=== Work required ===
Copy the records word for word from the start through the line with "248 (146, 10)", including that line. Leave the pictures out.

=== Given data ===
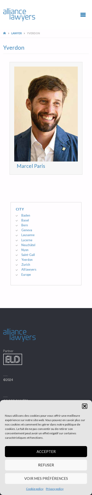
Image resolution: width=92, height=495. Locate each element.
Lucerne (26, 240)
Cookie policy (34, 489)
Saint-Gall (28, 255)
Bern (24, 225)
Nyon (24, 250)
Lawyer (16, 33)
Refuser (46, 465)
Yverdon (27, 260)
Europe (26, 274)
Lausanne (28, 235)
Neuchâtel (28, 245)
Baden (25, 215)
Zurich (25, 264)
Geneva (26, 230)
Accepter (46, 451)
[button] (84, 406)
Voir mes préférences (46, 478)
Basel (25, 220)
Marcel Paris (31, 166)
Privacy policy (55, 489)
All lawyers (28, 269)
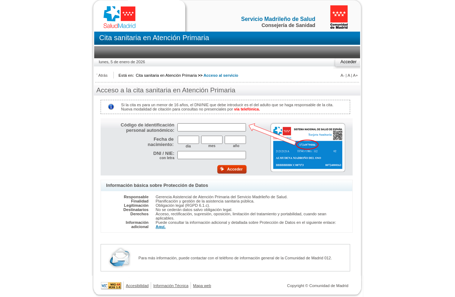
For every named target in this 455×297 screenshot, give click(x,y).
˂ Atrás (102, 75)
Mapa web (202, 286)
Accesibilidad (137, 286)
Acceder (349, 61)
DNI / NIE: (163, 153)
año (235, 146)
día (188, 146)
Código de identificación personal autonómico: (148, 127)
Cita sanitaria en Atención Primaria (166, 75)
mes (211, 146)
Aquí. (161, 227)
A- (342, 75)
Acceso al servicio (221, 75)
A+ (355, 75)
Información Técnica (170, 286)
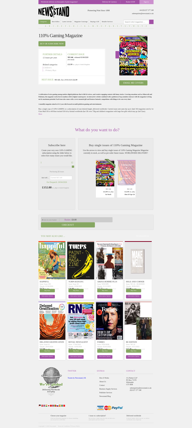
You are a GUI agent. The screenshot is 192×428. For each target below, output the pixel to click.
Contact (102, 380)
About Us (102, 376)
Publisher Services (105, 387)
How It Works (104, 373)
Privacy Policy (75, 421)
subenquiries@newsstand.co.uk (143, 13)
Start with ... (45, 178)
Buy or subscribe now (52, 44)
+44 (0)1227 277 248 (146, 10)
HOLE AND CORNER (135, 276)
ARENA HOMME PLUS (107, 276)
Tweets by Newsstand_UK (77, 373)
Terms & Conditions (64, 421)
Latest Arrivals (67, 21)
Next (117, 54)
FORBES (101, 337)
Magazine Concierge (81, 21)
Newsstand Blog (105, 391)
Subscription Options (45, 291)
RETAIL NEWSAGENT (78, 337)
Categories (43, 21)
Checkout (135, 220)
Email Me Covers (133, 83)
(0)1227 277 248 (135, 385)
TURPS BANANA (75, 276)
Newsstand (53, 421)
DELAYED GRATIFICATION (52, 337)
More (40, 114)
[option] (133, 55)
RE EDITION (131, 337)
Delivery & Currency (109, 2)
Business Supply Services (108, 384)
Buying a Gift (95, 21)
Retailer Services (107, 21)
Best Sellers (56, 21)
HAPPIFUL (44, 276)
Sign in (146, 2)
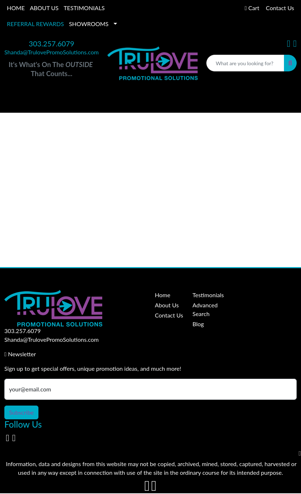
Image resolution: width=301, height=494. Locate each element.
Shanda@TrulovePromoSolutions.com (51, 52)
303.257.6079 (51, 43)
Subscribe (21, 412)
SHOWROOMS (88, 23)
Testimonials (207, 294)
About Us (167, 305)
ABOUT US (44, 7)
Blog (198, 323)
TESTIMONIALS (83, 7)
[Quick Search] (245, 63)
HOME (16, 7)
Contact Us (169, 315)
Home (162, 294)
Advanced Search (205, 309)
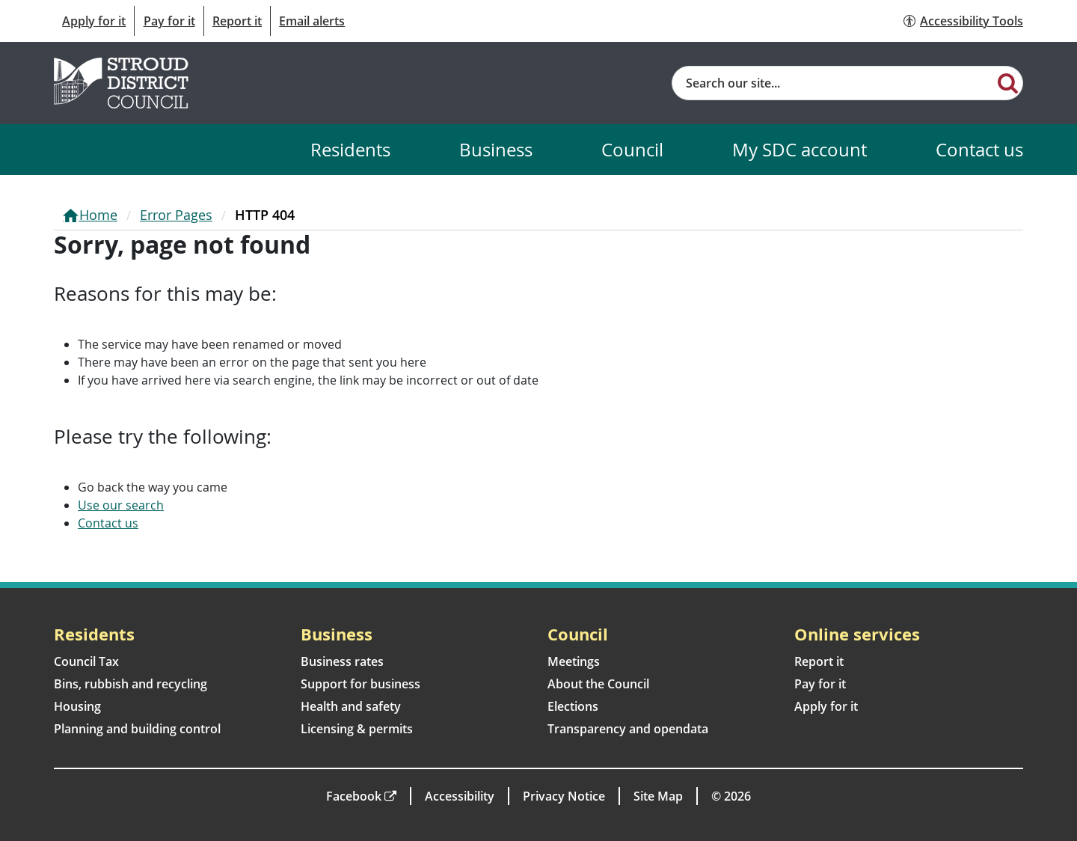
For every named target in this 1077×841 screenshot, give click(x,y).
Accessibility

=== Response to the exercise ===
Image resolution: width=92, height=495. Locate each element.
Lucerne (26, 240)
Cookie policy (34, 489)
Saint-Gall (28, 255)
Bern (24, 225)
Nyon (24, 250)
Lawyer (16, 33)
Refuser (46, 465)
Yverdon (27, 260)
Europe (26, 274)
Lausanne (28, 235)
Neuchâtel (28, 245)
Baden (25, 215)
Zurich (25, 264)
Geneva (26, 230)
Accepter (46, 451)
[button] (84, 406)
Voir mes préférences (46, 478)
Basel (25, 220)
Marcel Paris (31, 166)
Privacy policy (55, 489)
All lawyers (28, 269)
For every named target in this 455×297 screenshot, give click(x,y).
˂ Atrás (102, 75)
Mapa web (202, 286)
Accesibilidad (137, 286)
Acceder (349, 61)
DNI / NIE: (163, 153)
año (235, 146)
día (188, 146)
Código de identificación personal autonómico: (148, 127)
Cita sanitaria en Atención Primaria (166, 75)
mes (211, 146)
Aquí. (161, 227)
A- (342, 75)
Acceso al servicio (221, 75)
A+ (355, 75)
Información Técnica (170, 286)
You are a GUI agent. The screenshot is 192×428. For each target below, output the pixel to click.
Contact (102, 380)
About Us (102, 376)
Publisher Services (105, 387)
How It Works (104, 373)
Privacy Policy (75, 421)
subenquiries@newsstand.co.uk (143, 13)
Start with ... (45, 178)
Buy or subscribe now (52, 44)
+44 (0)1227 277 248 (146, 10)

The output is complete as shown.